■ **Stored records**

....

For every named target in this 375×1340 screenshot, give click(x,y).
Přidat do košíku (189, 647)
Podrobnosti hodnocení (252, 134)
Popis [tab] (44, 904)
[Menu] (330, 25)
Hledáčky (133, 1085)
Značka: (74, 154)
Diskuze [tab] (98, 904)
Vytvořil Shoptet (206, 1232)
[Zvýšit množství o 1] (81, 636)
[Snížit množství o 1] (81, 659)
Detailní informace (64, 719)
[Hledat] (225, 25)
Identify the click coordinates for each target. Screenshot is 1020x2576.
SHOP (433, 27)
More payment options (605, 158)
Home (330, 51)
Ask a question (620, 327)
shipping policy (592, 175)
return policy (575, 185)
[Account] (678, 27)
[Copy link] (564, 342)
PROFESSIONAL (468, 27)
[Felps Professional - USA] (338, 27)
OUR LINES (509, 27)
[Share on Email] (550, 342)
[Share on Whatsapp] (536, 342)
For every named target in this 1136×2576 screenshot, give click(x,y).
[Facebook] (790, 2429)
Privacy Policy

....

■ **Exercise**
Copy out the lines beginning at the one that contains "Podrobnosti hodnocení (252, 134)". Stop at the final line of the data, and include it.

■ **Solution to this task**
Podrobnosti hodnocení (252, 134)
Popis [tab] (44, 904)
[Menu] (330, 25)
Hledáčky (133, 1085)
Značka: (74, 154)
Diskuze [tab] (98, 904)
Vytvořil Shoptet (206, 1232)
[Zvýšit množství o 1] (81, 636)
[Snížit množství o 1] (81, 659)
Detailní informace (64, 719)
[Hledat] (225, 25)
Identify the click coordinates for each target. Screenshot is 1020x2576.
SHOP (433, 27)
More payment options (605, 158)
Home (330, 51)
Ask a question (620, 327)
shipping policy (592, 175)
return policy (575, 185)
[Account] (678, 27)
[Copy link] (564, 342)
PROFESSIONAL (468, 27)
[Felps Professional - USA] (338, 27)
OUR LINES (509, 27)
[Share on Email] (550, 342)
[Share on Whatsapp] (536, 342)
For every named target in this 1136×2576 screenshot, give click(x,y).
[Facebook] (790, 2429)
Privacy Policy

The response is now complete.